Dr Pauline Po-Ling LUK
(Joint Appointment with Bau Institute of Medical and Health Sciences Education)
Dr. Po Ling Pauline, LUK is a Lecturer in the Bau Institute of Medical and Health Sciences Education and the Medical Ethics and Humanities Unit. She is a health communication scholar and researcher. She is involving in online curriculum design and project coordination for students’ experiential learnings and student partnerships. She also teaches in diversified courses that involve multiple skillsets, e.g. problem-based learning for medical students, interdisciplinary health research projects for medical and nursing students, inter-professional education courses for multidisciplinary students, and communication courses for Masters students in Public Health, Nursing, and undergraduate students in the English Language.

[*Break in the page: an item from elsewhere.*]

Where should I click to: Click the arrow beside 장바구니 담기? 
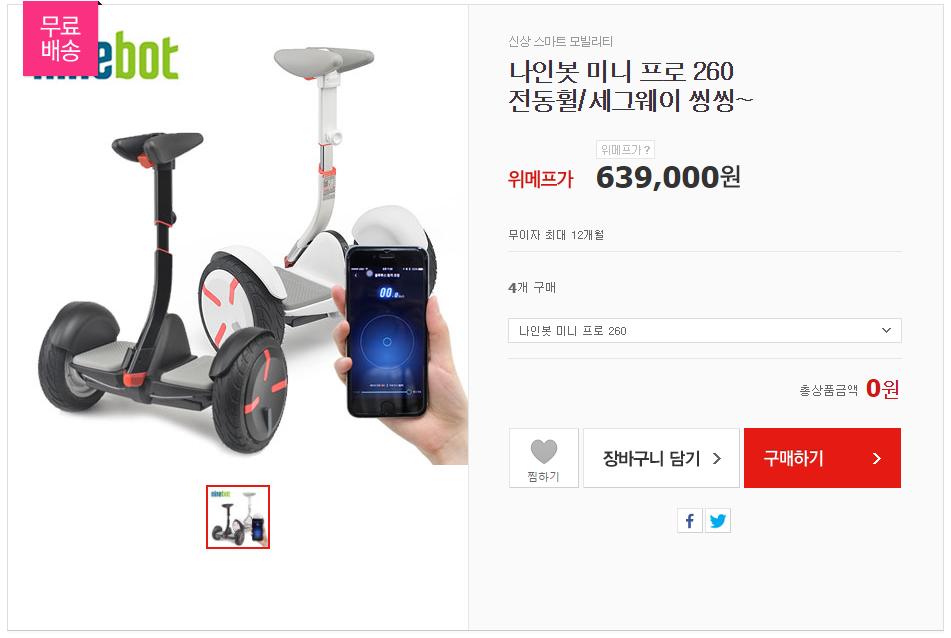click(x=717, y=458)
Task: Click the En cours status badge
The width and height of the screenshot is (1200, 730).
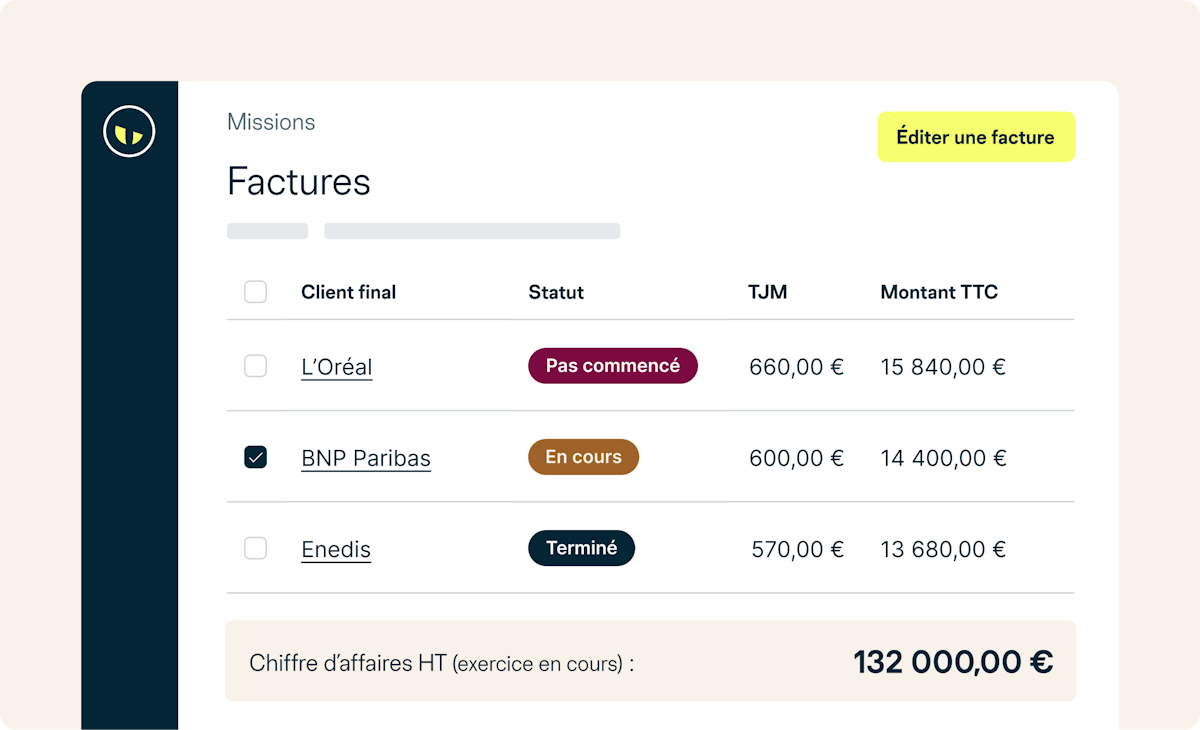Action: pos(583,457)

She began facilitating medical humanities courses in 2021-22, for health diversity and ageing related topics. She engaged in a medical history immersive theatre performance project that involved HKU students from different faculties in January 2022.
Dr Ria SINHA
Dr. Ria Sinha is a Lecturer in the Medical Ethics and Humanities Unit at the University of Hong Kong where she coordinates History of Medicine teaching and learning. She trained in biology and parasitology at King’s College London and gained a PhD from Imperial College London in collaboration with Leiden University Medical Centre (LUMC) in the Netherlands. Specialising in vector-borne diseases, her doctoral work focused on the development of transgenic malaria parasites to advance transmission blocking vaccine development. Her research and teaching at HKU has expanded into interdisciplinary research that considers the complex and dynamic sociocultural, ecological, historical, technological, and medico-scientific determinants of infectious disease emergence and management. She is currently curating the Covid-19 Archive Project to document the coronavirus pandemic, and is completing a book on the History of Malaria in Hong Kong.